“Oh, I told her what you said about the truck. She said we’ll ditch it in the morning.”
Violet’s voice pushed away the rest of the memory as they got back into the truck. Austin put it in gear and headed back toward the expressway.
“Is she planning on raiding a junkyard or something?” he said.
“No, she’ll buy something.”
“We don’t have that kind of …” But Violet didn’t seem surprised by this plan. “How much cash does she have with her?”
“I’m pretty sure she’s rich, so …” Violet shrugged.
“Pretty sure? Based on what?”
“Uh, living with her.”
Right. He’d put that together days ago. All the time Lee Vaughn had, to him, been a name and picture paper-clipped to a case file, a kidnapping suspect, a close associate of Brenner’s … to Violet, she’d been a roommate and a friend.
When the silence weighed too much, he turned on the radio and found a station that claimed to play “everything but the Top Forty.” Perfect. He was humming along to James Taylor when Violet’s soft voice broke in.
“I don’t know why I said that, earlier. About the cop.”
“It’s fine.”
“No, it’s not. I don’t even believe it. I mean, obviously, God set this up, you coming with us. I don’t think He’s going to do that so you can change your mind halfway there and turn us in.”
Oh, so she didn’t trust Austin, but she trusted God not to let Austin screw them over? Thanks a lot, Violet. He focused on the white line, on the highway exit signs. Effingham. That about summed it up.
“Can I ask you something?” she said.
“Sure, why not.”
“Are you still mad at me?”
“I’m …” Why did she have to keep digging at the scar, even when she didn’t know it? “It wasn’t you in the first place. Though I clearly have more to prove than I thought.”
“Oh.” The silence stretched out. “That, um, that wasn’t the question. I have a … a thousand-dollar one.”
A sad smile tinged the words, because she had to know they’d both outgrown what they’d had before. Muggy June nights in her room or in the park, posing hundred-dollar and thousand-dollar questions, getting to know each other’s thoughts and … A ghost of the soft skin at her collarbone brushed against his thumb, and he grasped the steering wheel with both hands.
“It’s okay, go ahead,” he said.
“Well, you spent a lot of time at Elysium.
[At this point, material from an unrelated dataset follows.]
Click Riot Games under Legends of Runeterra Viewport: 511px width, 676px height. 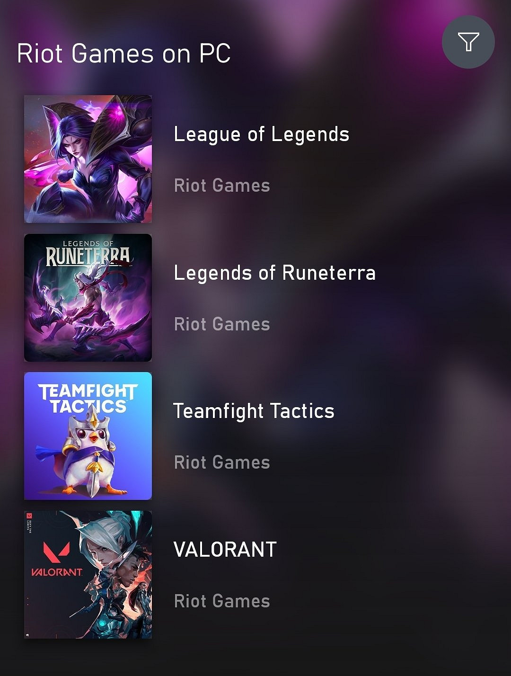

Our small group, and I know you were a leader for the middle school boys every Saturday. And I know the church didn’t pay you to do any of that, because you told me.”
At least she wasn’t questioning everything he’d ever said to her. He nodded when the pause stretched on, though her destination in this discussion wasn’t hard to guess.
“So, did you report to your head agent, or whoever? About Elysium?”
“No.”
She sighed. “Okay. Um, good, I guess. But … do you believe the stuff you were teaching?”
Stuff like God wanting the human race to realize its own God potential. That belief would appall her, now that she’d embraced archaic Christianity. He fought a grimace and lost.
“For me, Elysium is—was—a sociological field trip.”
She shifted to face him. “You’re over my head, scholar.”
The nickname was a knife, coated in four months of rust. Only Violet had ever called him that. “I told you this before. I enjoy listening to people talk about their belief systems. It’s fascinating to me, what they lean on to cope, what philosophical constructs they choose to regulate their behavior.”
“But what do you believe, then? Seriously, Austin, this one’s worth more than any dollars.”
Of course it was, to her. “I don’t think about it much. Not beyond the theoretical, anyway. I’m not sure there’s a single truth out there, and … if there is, it’s never bothered me that I don’t know.”
“Oh.” The music filled the cab again. Ten miles later, Violet said, “For the record … I’m not a terrorist.”
21
Lee took two steps out of the rest-stop women’s room and almost collided with Violet, who motioned her to the corner beside the drinking fountain.
“This isn’t a bathroom break.” Violet glanced over her shoulder at the men’s room. “I mean, it is. I didn’t lie to him. I did have to go. But this is actually an intervention.”
“Excuse me?”
“You need to beat Austin to the driver’s seat. Quick.”
“Violet, I already planned on relieving him. He’s been driving nearly ten hours.”
“I know, but he won’t let you. After that cop pulled us over, he got it in his head that he has to drive us all the way to Texas. Even once we get rid of the truck.”
Lee rubbed her arms against the brisk night. She’d half expected a year-long, night-and-day sauna this far south, but apparently, October nights could be as cold in Missouri as in Michigan.
Well, maybe not quite.
“All right, I’ll talk to him.”
“Talking isn’t going to work. He—I said something, and now he’s all stubborn.”
Lovely. Lee let out a sigh and headed back to the truck. Leaving Marcus alone, only for five minutes, only a few hundred feet away, left a small knot in her stomach. He’d been silent for hours, clutching fistfuls of blanket, sweating from the pain.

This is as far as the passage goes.